Female Figure Lying on her Back by Dora Carrington (1893-1932):
he Petrie Museum is one of the greatest collections of Egyptian and Sudanese archaeology in the world. It illustrates life in the Nile Valley from prehistory through the time of the pharaohs, the Ptolemaic, Roman and Coptic periods to the Islamic period. Opening times and hours: Tuesday - Saturday, 13.00 - 17.00.
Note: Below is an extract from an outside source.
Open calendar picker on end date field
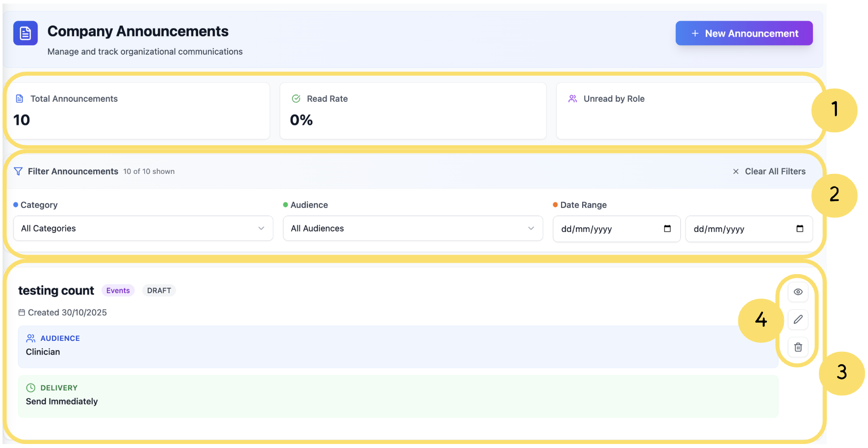 [799, 229]
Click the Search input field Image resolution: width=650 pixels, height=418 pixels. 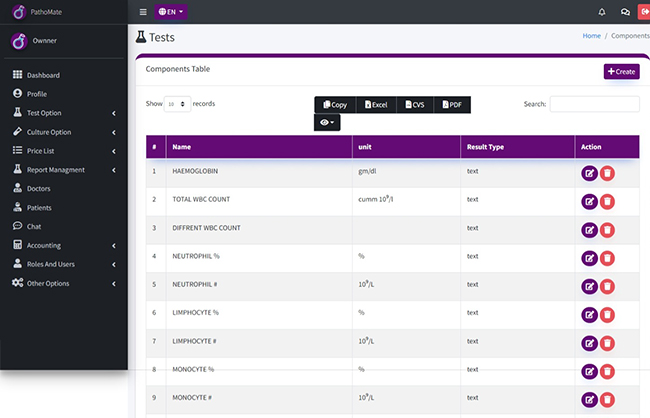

Continue southward along Gower Street about 800 m. (10-12 minutes) until you arrive (on your right, the 4th or 4th turn to the right) to Bedford Square Garden. Built between 1775 and 1783. One of the best preserved set pieces of Georgian architecture in London:
Continue on Gower Stareet, which becomes Bedford Square along the gardens - until the road changes its name to Bloomsbury Street. At this point - turn left to Great Russel Street. Continue along Great Russel Street for 320 m. and at the 4th turn to the right you face the Bloomsbury Square Gardens. Dating from 1665 and the first of London's open spaces to be called a "square". There are many handsome 18th- and early 19th-century houses around:
Victoria House at the Bloomsbury Square:
Do not miss the Sicilaian Avenue on the south-east end of the Bloomsbury Square Gardens. A beautiful promenade with Italian atmosphere:
Return to Great Russel Street. With your back to the Bloomsbury Square Gardens - turn left along Great Russel Street. Turn right onto Montague St. and after 200m. turn right at Russell Square. On your right is the famous Russel Square. To the north is Woburn Place and to the south-east is Southampton Row. Russell Square tube station is nearby to the north-east. One of the bombings of 7 July 2005 was on a London Underground train to Russell Square tube station, and another was on a bus on Tavistock Square. To commemorate the victims, many flowers were laid at a spot on Russell Square just south of the café (light meals only). The location is now marked by a memorial plaque and a young oak tree:
A lovely small, clean, family, friendly park with grass areas and plenty of benches to sit on. The square is beautifully organized and pleasant to hang in:
Hotel Russel is in the nort-east side of the park, behind the Russel Square Cafe. It was built in 1898 by the architect, Charles Fitzroy Doll. The main gimmick of this hotel is that its restaurant is said to be almost identical to the Titanic's dining room. Another one is the 100-yr-old main revolving door. Take the staircase up - to the 2nd floor. It is amazing architectural gem !
From the nort side of Russel Square park turn right (east) to Bernard Street and after 2 minutes walk yo arrive to the Russel Square tube station. To arrive to the British Museum take the Montague Road from the southmost edge of Russel Square park, walk south along the Montague and turn right to the Great Russel Street.